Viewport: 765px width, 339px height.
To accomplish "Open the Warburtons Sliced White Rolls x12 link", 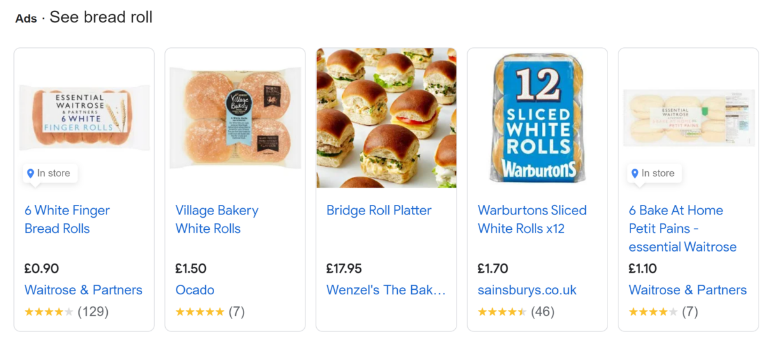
--
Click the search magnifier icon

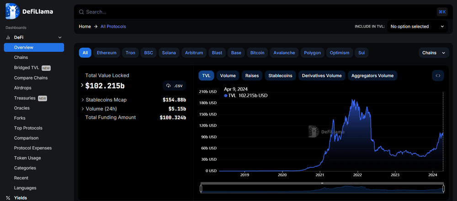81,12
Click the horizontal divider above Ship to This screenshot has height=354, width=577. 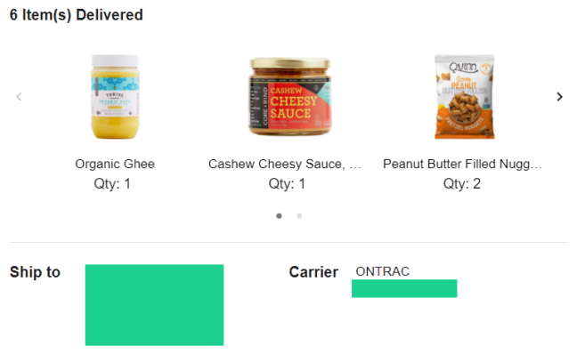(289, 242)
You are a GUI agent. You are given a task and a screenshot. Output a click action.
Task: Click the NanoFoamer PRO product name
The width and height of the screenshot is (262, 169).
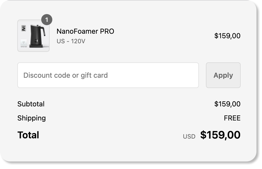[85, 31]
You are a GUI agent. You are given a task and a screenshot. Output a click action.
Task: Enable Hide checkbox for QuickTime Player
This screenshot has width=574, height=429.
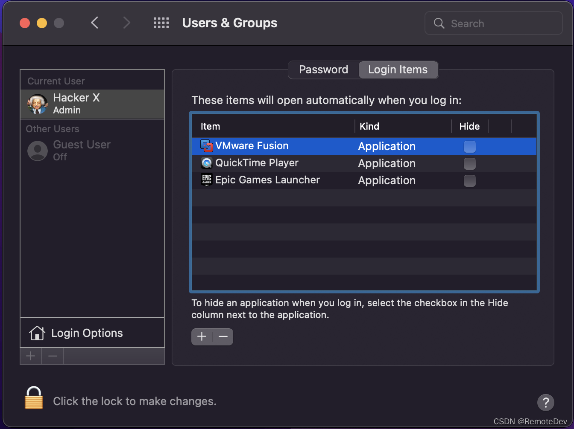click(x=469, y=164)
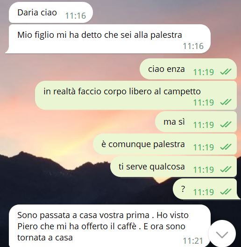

Exercise goal
Using the data above, retype exactly and only the lines from the one containing "Viewport: 765px width, 339px height." up to and including the one containing "the Warburtons Sliced", with no pictures carried over.

Response to the exercise
Viewport: 765px width, 339px height.
To accomplish "Open the Warburtons Sliced White Rolls x12 link", 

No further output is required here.